After configuring an itinerary and consulting with a marvelous travel agent at TravelBank named Lupe, we decided our best option to travel to our desired destinations was by plane. It became clear that we didn’t bring enough US dollars with us from Ecuador to finance our trip in Argentina. We are uncomfortable carrying around that much money. But now how could we get more?
The answer was Uruguay - right across from Buenos Aires on the wide River Plata via a one hour ferry (the BuqueBus) - for the express purpose of obtaining more US dollars. Unlike Argentina, Uruguayan ATM’s offer a choice of pesos or US dollars. Turned out to be a surprisingly wonderful foray. We liked Uruguay!
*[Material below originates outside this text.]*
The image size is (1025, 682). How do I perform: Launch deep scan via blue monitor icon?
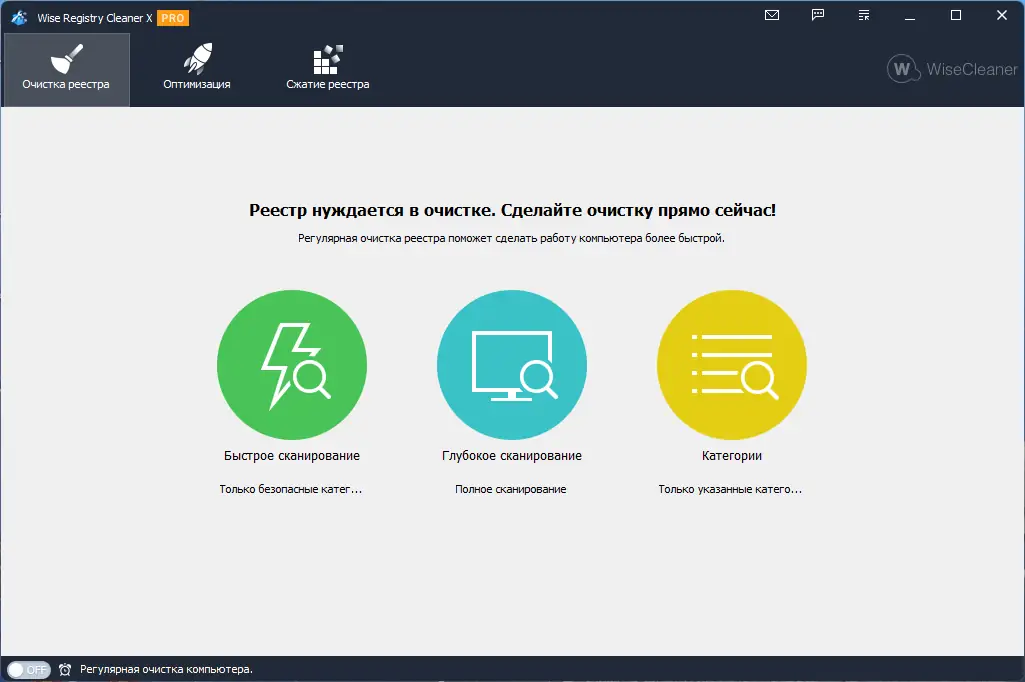[511, 364]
Our first stop was the 17th century town of Colonia del Sacramento - a UNESCO World Heritage Site and popular weekend destination for porteños. We spent the day roaming around its charming cobblestone streets paralleling the Rio Plata, peering into historic Portuguese cottages and cute cafes.
A late afternoon bus took us to the capital city of Montevideo. We really enjoyed this little sister to Buenos Aires, much smaller and more manageable in scale yet with an elegant cityscape all its own. Streets were busy but not overwhelming and there were stunning buildings, handsome city squares, and a malecon along the river. The Sunday antiques fair in a nearby park yielded wonderful treasures; the Port Market was a unique meat-fest. And the Uruguayans love their mate even more than Argentinians do! Tango was in the air here as well and we stopped to watch two dancers outside the Port Market and attended a milonga at the beautiful Solis Theater.
Back in BsAs
Back in Buenos Aires with our thick wad of US $100 bills, Chuck exchanged them at our trusty cueva and was somewhat at a loss when the woman asked him if he had a bag big enough for his blue rate pesos. You see the largest peso bill in Argentina is $100 (worth $7 at the blue rate) so he made out like a mobster with a large, unwieldy sack of loot. Travel agent Lupe was unphased, however, when we dumped the big pile of pesos on her desk and began to count out the fare for our various flights around the country.
Our first stop would be Iguazu Falls in the northeast corner of Argentina.